Discovered in Sicily the world’s oldest wine

September 4, 2017

The oldest wine in the world might be Italian: this is the spectacular discover made by a team of researchers who, recently, has found traces of 6,000-year-old fermented grapes off the west coast of Sicily. The wine was at the bottom of terracotta jars in a cave, showing clearly that this fermented drink has been consumed in the country for a very long time.

Until now, it was believed that winemaking developed in Italy around 1200 BC, but the researchers responsible for the newest discovery – a team from the University of South Florida – has now a quite different opinion about the matter: “Unlike earlier discoveries that were limited to vines and so showed only that grapes were being grown, our work has resulted in the identification of a wine residue,” said Davide Tanasi, the archeologist who led the research. “That obviously involves not just the practice of viticulture but the production of actual wine – and during a much earlier period”.

The discovery about the oldest wine in the world was recently published in the Microchemical Journal and is considered especially significant because it is “the earliest discovery of wine residue in the entire prehistory of the Italian peninsula”.

“We conducted chemical analysis on the ancient pottery and identified the presence of tartaric acid and its salt.

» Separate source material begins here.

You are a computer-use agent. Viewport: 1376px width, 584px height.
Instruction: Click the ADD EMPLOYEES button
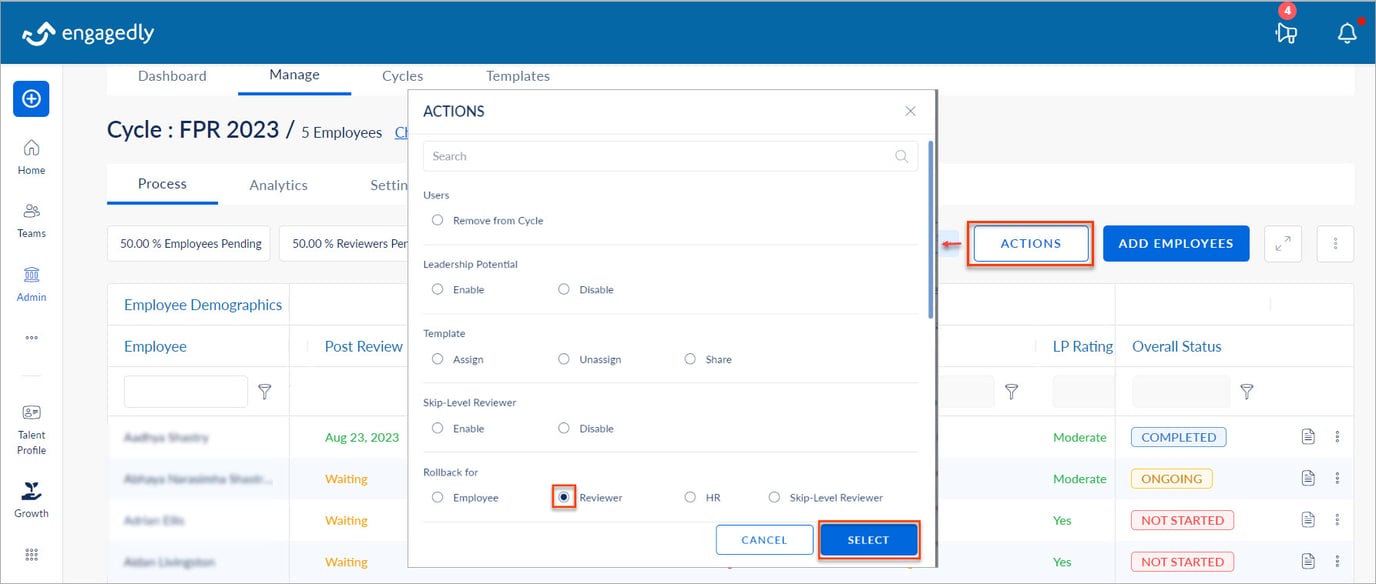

The presence of these molecules allows us to confirm the use of this vessel as a wine container.” Enrico Greco, a chemistry researcher at the University of Catania who was involved in the research, stated.

Wine experts in the Agrigento area are “filled with joy”, as stated by Alessio Planeta, a winemaking expert and historian from the territory – even today rightly considered as one of the most important wine-producing regions in the world. “Before this, we used to thinking Sicily’s wine culture arrived with the island’s colonization by the ancient Greeks.”